The UK’s first televised boxing match was Archie Sexton vs Laurie Raiteri in 1933 just three years after the first TV programmes were broadcast. In the US, live boxing was first carried by NBC in the 1940s and became a staple of Friday nights. HBO made its name through live boxing – its first live fight was George Foreman defeating Joe Frazier in 1973, less than a year after the channel launched. So in a sense, it’s surprising it has taken Netflix this long to get into boxing. 
It’s also late to the game in a literal as well as metaphorical sense when it comes to other sports. Amazon Prime Video has the NFL’s Thursday Night Football, and has 20 Premier League matches per season. Meanwhile,Apple TV+ has Major League Baseball on Friday nights and the US Major League Soccer games. In July Amazon signed an 11-year deal with the NBA, a move that has led to legal action from ESPN and NBC, the sport’s previous hosts. 
To date, Netflix has dabbled in exhibition sports – The Netflix Cup saw Formula 1 drivers in a non-competitive round of golf with players from the PGA Tour and The Netflix Slam was an exhibition tennis match between Rafael Nadal and Carlos Alcaraz. It’s also paid for the global rights to WWE from next year which I suppose is sports in a kind of sense. 
Part of the problem for a global streamer like Netflix is that most sports rights deals are signed on a country-by-country basis. Amazon’s 20 Premier League games are shown in the UK, for instance, and while Netflix does have local opt outs, so that any shows it co-produces with the BBC have a different UK roll out than the rest of the world, it thinks globally. As a result, the Premier League turned down an offer from Netflix in 2023 for a series following all 20 Premier League clubs across a single season.
The company has also bid, unsuccessfully, for exclusive rights to the ATP and WTA tennis tours across Europe’s big five markets, leading co-CEO Ted Sarandos to tell analysts in July that the company would prefer to cherry pick games rather than bid for “a lot of tonnage from any one league”. 
“From a monetisation angle, the costs of this content is so high that it wouldn’t be possible for Netflix to just include it in the main offering,” explains Tom Harrington, analyst at Enders Analysis. “That means it would need to create special sports add-on packages which subscribers would have to pay for. This would be a major shift for a business like Netflix.”
So Netflix wants to push the live programming, and sports is an obvious way to do that but the big sporting leagues are unlikely to be part of the streamers’ live offering for quite some time, if at all. Football is potentially going through a vulnerable moment in the UK, thanks to Gary Lineker’s departure from Match of the Day. His stunts – like presenting the show in underwear after betting Leicester wouldn’t win the Premiership – kept MoTD in the headlines. 
The BBC has had Premier League highlights for some time and the League will always carve out some free-to-air rights.

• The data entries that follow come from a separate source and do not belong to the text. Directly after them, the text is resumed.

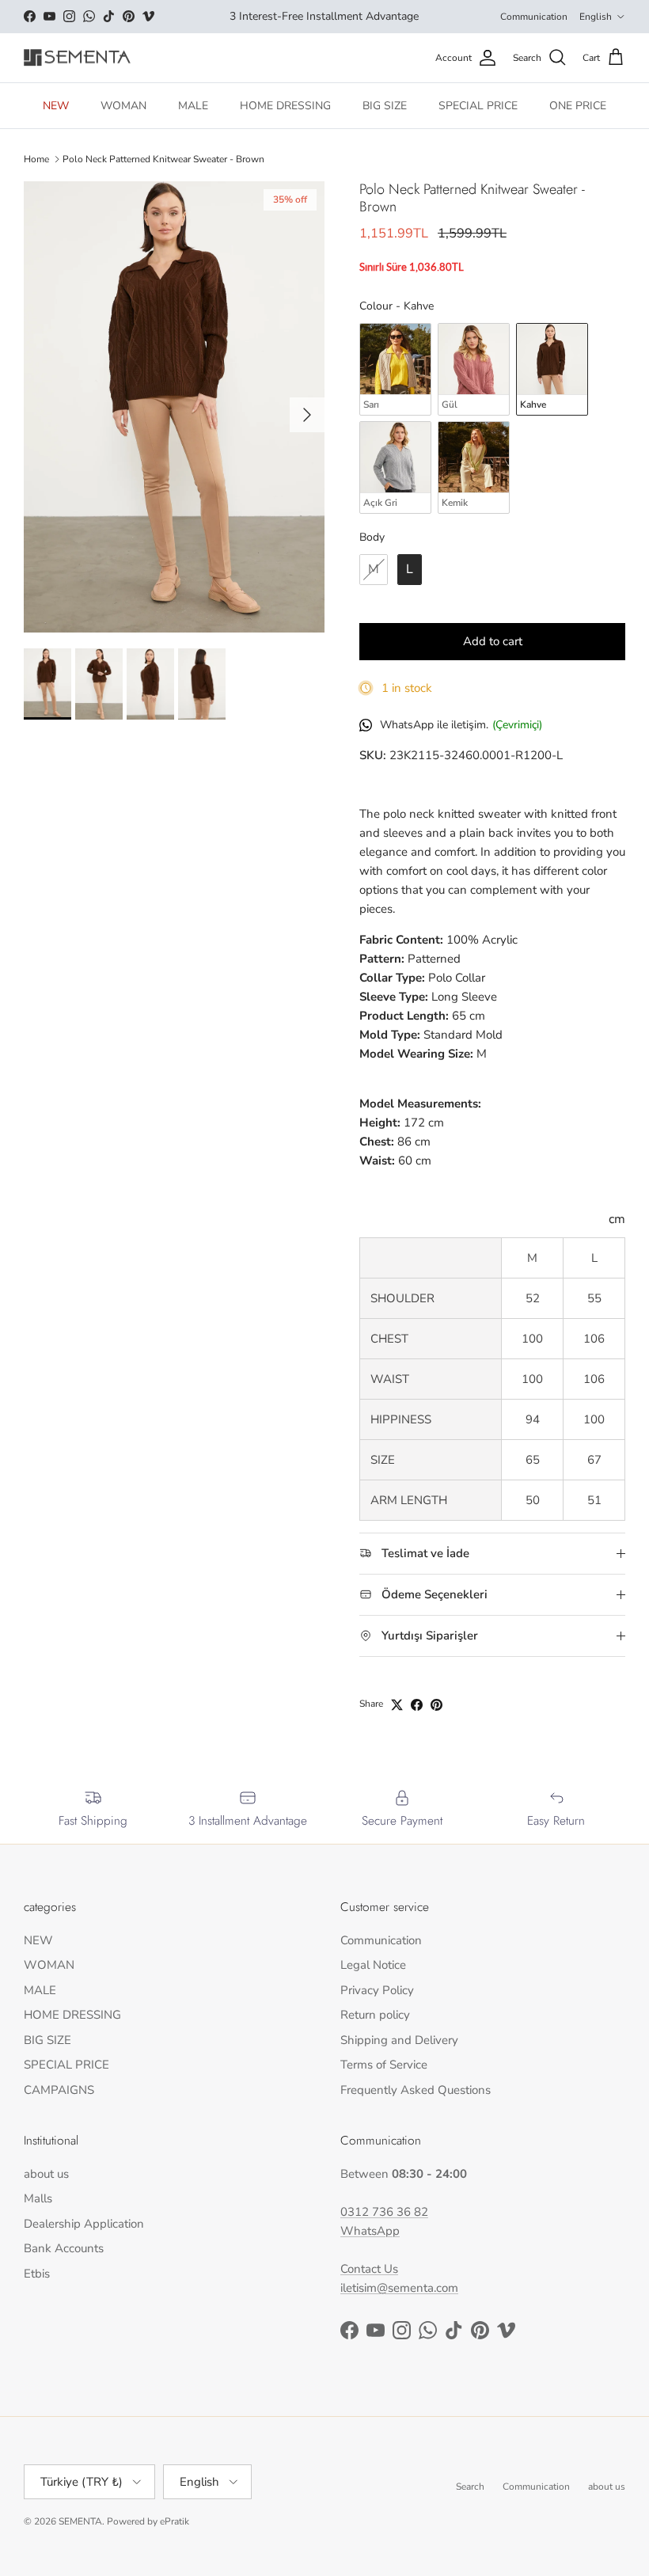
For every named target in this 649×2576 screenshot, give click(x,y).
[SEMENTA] (77, 58)
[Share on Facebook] (417, 1705)
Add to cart (492, 641)
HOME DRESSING (285, 105)
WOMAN (123, 105)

But the Corporation’s access may reduce if Lineker’s replacement isn’t up to scratch and viewers drift to the same degree as Top Gear following Jeremy Clarkson’s departure. 
The obvious answer is boxing. HBO dropped live boxing in 2018, ending a 45-year relationship with the sport. No-one has picked those rights up. So while Tyson v Paul is a circus, it might be the future. It depends on whether people will choose to watch it live. Well, will you, punk?